I've made a zero English bitter before, after ferment put on the stove and get to about 80deg. You'll smell the alcohol at this point, hold for about 20 min. Keg to get the carbonation, if you bottle you need priming sugar which means you'll get some alcohol.
Comes out ok for a zero, apparently hop bitterness increases dramatically so try low hop styles to begin with. Worth experimenting on kits until you get your feel.
 
That would be 10% of what you started with (from say 5% to 0.5%), likewise 25% at 1 hour would be from 5% to 1.25%
And I would be real careful with those numbers.
Mark

Edit
Meant to say, make sure you get rid of all the yeast in fermented beer. Cooking yeast produces lots of off flavours and aromas so do all you can to get rid of yeast, fine well, cold store, filter...
M
 
Last edited:
I've made a zero English bitter before, after ferment put on the stove and get to about 80deg. You'll smell the alcohol at this point, hold for about 20 min. Keg to get the carbonation, if you bottle you need priming sugar which means you'll get some alcohol.
How do you bottle condition a pasteurised beer? Do you add fresh yeast when you bottle?

▶ Data under study
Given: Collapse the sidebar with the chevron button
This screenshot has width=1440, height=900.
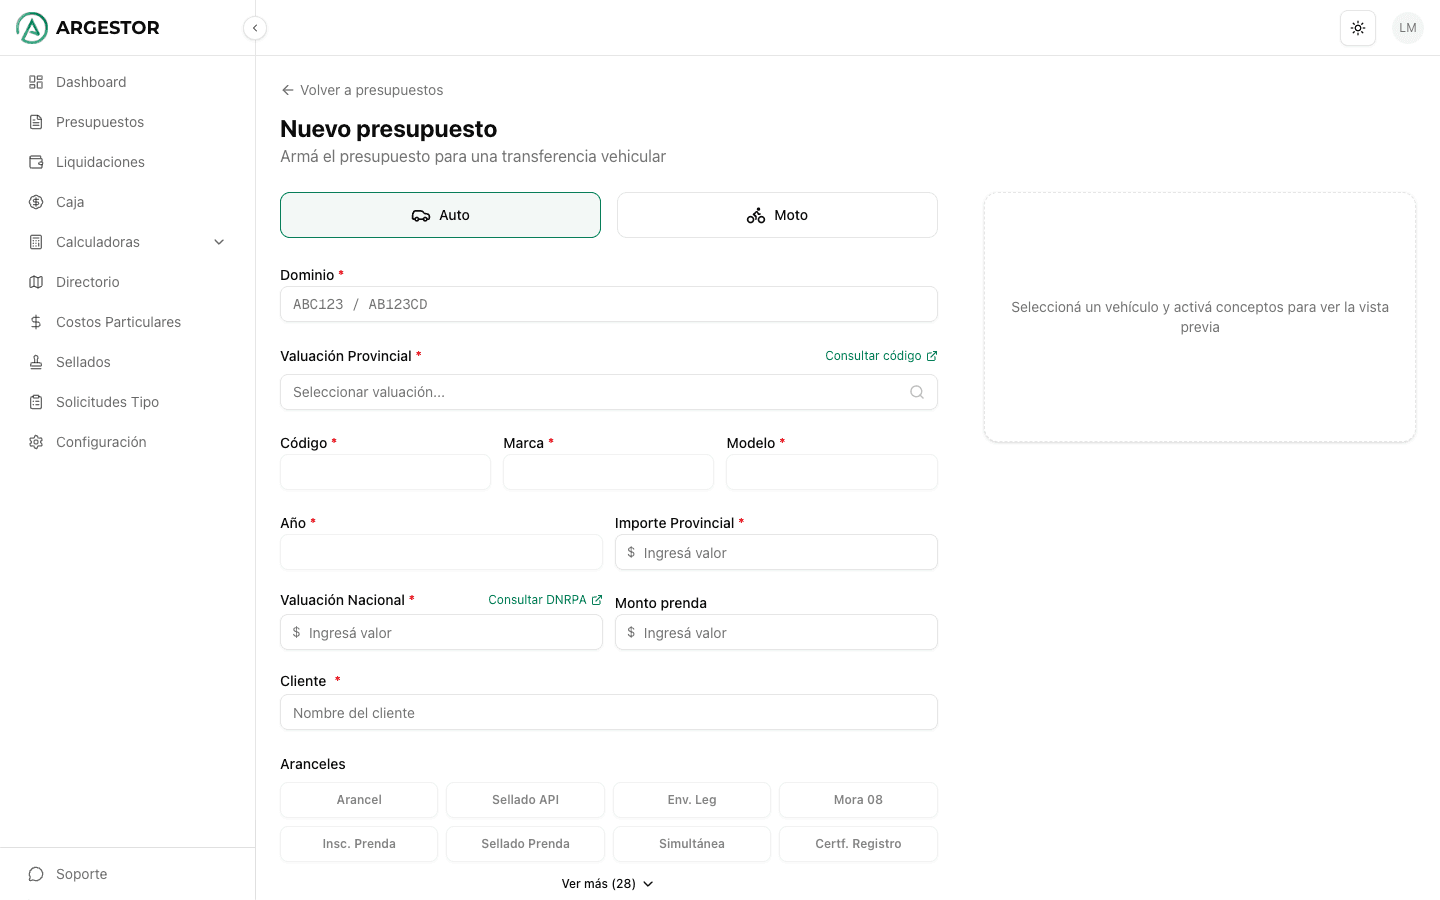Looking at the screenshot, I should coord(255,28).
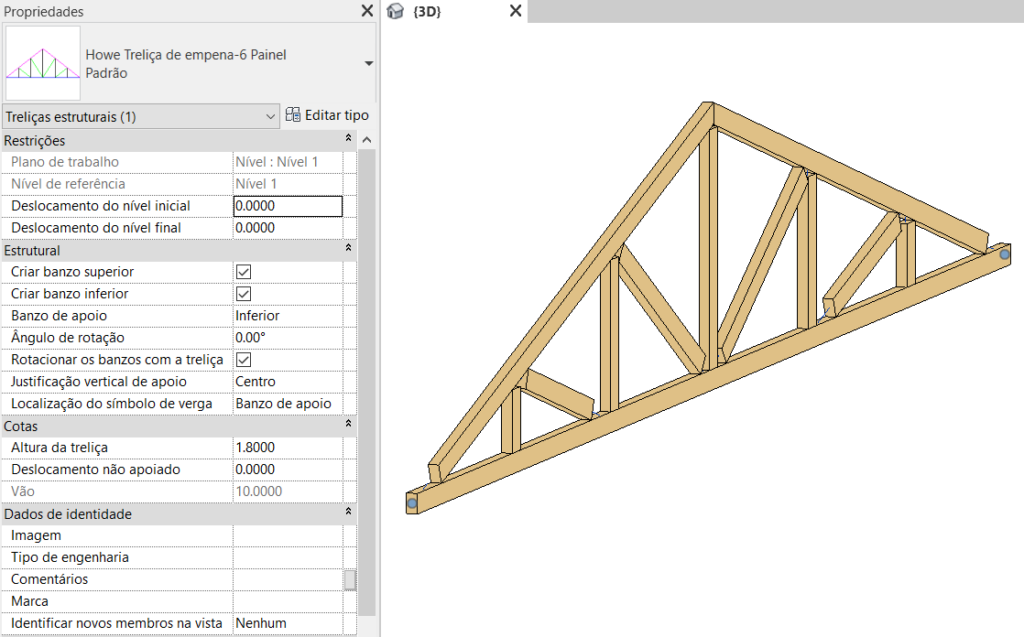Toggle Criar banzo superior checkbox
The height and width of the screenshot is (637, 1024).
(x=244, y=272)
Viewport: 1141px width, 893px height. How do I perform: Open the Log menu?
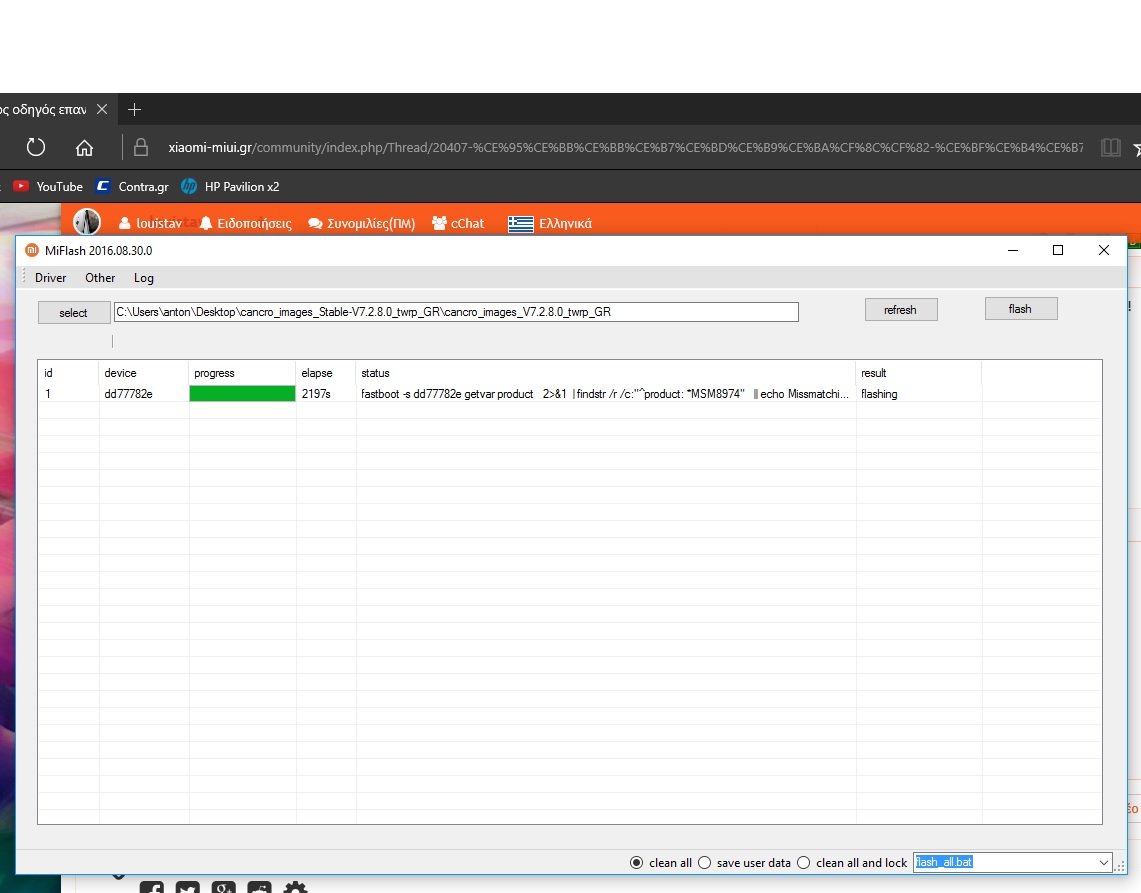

▶ To do
1. In the home-brewing thread, which methods are listed for getting rid of yeast in fermented beer?
2. Answer these questions from the home-brewing thread:
(a) After heating the beer on the stove, how long is it held?
(b) What apparently happens to hop bitterness in a zero beer?
(c) What does cooking yeast produce?
3. From the home-brewing thread, extract the passage starting at "Comes out ok" and ending at "cold store, filter...".

▶ Answers by item number
1. fine well, cold store, filter

2.
(a) About 20 minutes.
(b) It increases dramatically.
(c) Lots of off flavours and aromas.

3.
Comes out ok for a zero, apparently hop bitterness increases dramatically so try low hop styles to begin with. Worth experimenting on kits until you get your feel.
 
That would be 10% of what you started with (from say 5% to 0.5%), likewise 25% at 1 hour would be from 5% to 1.25%
And I would be real careful with those numbers.
Mark

Edit
Meant to say, make sure you get rid of all the yeast in fermented beer. Cooking yeast produces lots of off flavours and aromas so do all you can to get rid of yeast, fine well, cold store, filter...